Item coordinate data
╭──

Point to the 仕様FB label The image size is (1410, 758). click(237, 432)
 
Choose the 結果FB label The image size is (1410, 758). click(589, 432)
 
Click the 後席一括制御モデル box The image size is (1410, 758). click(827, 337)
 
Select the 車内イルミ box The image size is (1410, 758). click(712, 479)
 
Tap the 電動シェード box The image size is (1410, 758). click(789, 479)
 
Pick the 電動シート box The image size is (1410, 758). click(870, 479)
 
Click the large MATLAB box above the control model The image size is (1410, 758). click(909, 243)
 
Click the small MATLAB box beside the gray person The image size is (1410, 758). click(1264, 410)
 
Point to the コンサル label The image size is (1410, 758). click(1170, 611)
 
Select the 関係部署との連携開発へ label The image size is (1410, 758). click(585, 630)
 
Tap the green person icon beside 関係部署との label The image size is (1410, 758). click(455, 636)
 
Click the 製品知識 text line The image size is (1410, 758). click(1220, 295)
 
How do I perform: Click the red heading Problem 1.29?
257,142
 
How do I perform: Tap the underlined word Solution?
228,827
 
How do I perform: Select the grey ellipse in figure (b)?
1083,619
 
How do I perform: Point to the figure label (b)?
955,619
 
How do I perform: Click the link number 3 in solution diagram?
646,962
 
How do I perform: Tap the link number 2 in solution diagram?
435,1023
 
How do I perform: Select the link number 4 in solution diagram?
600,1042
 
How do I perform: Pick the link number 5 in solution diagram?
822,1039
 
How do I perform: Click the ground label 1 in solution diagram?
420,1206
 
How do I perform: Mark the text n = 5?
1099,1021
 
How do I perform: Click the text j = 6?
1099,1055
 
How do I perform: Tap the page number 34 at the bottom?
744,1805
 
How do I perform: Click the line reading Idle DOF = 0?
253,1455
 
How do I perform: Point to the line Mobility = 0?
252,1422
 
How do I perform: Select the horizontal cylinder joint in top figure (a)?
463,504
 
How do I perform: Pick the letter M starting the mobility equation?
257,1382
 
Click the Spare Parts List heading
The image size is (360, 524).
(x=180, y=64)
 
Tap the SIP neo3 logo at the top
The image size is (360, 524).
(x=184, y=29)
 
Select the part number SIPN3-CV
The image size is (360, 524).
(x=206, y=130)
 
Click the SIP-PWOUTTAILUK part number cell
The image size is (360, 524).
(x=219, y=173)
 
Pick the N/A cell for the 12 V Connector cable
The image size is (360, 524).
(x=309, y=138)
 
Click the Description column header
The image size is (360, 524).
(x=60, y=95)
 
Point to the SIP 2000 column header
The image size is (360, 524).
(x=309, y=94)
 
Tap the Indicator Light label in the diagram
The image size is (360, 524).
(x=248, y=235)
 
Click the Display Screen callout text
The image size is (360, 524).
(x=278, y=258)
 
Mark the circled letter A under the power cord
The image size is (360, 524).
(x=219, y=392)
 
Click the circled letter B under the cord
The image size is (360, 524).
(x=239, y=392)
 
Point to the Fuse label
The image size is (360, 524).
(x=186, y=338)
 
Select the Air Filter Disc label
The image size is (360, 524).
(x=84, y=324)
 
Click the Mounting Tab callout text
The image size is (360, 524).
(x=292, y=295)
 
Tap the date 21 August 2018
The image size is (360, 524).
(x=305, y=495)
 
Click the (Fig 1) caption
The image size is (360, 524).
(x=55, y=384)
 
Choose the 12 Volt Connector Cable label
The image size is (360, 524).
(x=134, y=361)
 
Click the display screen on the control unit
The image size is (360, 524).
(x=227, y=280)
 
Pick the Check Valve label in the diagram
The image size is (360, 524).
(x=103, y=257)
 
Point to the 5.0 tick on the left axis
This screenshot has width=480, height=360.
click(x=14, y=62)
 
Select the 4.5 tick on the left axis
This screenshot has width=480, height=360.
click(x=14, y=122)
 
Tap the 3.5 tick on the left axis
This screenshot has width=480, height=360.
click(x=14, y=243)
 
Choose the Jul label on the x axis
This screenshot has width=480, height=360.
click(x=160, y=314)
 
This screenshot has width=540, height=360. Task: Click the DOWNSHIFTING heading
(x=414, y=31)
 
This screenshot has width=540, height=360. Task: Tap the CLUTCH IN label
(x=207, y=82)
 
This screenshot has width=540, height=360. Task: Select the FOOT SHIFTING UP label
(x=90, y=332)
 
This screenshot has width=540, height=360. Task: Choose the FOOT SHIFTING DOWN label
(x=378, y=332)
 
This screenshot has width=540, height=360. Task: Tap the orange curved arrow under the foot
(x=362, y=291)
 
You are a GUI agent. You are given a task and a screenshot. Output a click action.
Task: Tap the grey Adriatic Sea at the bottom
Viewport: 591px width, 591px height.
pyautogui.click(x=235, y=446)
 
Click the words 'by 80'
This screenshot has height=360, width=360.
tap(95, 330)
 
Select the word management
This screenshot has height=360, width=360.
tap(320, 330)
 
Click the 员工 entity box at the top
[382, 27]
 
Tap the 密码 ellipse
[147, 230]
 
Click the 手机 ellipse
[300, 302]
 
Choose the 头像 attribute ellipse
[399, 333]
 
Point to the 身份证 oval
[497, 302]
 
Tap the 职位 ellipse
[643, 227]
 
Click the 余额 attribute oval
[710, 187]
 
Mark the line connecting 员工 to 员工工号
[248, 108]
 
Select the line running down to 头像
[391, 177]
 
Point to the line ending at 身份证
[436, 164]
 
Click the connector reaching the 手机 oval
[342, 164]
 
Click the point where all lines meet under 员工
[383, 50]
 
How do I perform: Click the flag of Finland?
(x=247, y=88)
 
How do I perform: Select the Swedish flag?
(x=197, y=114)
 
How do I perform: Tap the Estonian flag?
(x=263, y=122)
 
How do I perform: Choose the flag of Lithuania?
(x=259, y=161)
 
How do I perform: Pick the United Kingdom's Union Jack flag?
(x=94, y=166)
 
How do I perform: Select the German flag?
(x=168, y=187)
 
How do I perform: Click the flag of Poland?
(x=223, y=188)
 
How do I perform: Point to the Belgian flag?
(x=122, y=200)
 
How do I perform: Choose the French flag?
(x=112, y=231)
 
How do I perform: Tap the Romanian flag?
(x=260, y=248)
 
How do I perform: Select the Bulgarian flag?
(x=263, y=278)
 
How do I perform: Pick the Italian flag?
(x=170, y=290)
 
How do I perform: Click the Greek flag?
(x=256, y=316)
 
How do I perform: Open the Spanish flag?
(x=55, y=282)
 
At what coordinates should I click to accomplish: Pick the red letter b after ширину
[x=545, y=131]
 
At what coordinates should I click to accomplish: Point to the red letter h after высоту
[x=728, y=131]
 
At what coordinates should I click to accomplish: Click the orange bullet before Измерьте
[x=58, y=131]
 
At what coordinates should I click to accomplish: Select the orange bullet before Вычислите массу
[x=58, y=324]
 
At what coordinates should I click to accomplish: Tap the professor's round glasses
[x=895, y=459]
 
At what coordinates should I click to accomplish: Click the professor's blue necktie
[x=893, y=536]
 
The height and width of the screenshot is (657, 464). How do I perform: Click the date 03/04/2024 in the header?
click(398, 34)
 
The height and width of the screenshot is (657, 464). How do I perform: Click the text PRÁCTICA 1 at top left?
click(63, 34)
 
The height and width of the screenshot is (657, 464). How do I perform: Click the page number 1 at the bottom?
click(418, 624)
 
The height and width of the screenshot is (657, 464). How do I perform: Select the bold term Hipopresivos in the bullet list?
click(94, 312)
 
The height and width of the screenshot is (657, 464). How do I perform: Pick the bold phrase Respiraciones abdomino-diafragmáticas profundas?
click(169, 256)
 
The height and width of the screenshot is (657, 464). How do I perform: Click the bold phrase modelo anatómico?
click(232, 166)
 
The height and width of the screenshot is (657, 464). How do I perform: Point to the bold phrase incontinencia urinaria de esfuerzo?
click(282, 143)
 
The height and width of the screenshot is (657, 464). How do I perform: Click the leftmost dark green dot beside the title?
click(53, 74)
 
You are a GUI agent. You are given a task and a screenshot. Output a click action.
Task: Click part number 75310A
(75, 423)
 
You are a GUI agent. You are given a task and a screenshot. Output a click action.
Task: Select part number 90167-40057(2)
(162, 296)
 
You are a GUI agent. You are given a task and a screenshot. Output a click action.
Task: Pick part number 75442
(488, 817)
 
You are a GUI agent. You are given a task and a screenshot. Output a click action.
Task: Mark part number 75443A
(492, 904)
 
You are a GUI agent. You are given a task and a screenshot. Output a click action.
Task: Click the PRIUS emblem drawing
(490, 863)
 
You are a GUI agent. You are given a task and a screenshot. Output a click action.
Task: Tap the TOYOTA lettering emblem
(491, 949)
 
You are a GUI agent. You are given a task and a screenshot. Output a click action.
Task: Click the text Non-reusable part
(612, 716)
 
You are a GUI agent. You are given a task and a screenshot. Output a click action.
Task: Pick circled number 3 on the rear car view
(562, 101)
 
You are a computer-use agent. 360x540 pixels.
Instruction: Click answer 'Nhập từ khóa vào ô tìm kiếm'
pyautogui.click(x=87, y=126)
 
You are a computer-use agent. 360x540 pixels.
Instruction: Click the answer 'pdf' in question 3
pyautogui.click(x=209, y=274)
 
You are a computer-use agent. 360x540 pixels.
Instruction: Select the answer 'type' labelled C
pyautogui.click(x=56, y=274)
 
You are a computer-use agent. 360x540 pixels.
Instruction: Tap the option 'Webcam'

╰──

_Problem details_.
Reproduce the listing from the line containing "Select the 4.5 tick on the left axis" through the line containing "(x=362, y=291)", inclusive, swapping "label" for "caption" and leaving everything else unchanged.

_Final result_.
Select the 4.5 tick on the left axis
This screenshot has width=480, height=360.
click(x=14, y=122)
 
Tap the 3.5 tick on the left axis
This screenshot has width=480, height=360.
click(x=14, y=243)
 
Choose the Jul caption on the x axis
This screenshot has width=480, height=360.
click(x=160, y=314)
 
This screenshot has width=540, height=360. Task: Click the DOWNSHIFTING heading
(x=414, y=31)
 
This screenshot has width=540, height=360. Task: Tap the CLUTCH IN caption
(x=207, y=82)
 
This screenshot has width=540, height=360. Task: Select the FOOT SHIFTING UP caption
(x=90, y=332)
 
This screenshot has width=540, height=360. Task: Choose the FOOT SHIFTING DOWN caption
(x=378, y=332)
 
This screenshot has width=540, height=360. Task: Tap the orange curved arrow under the foot
(x=362, y=291)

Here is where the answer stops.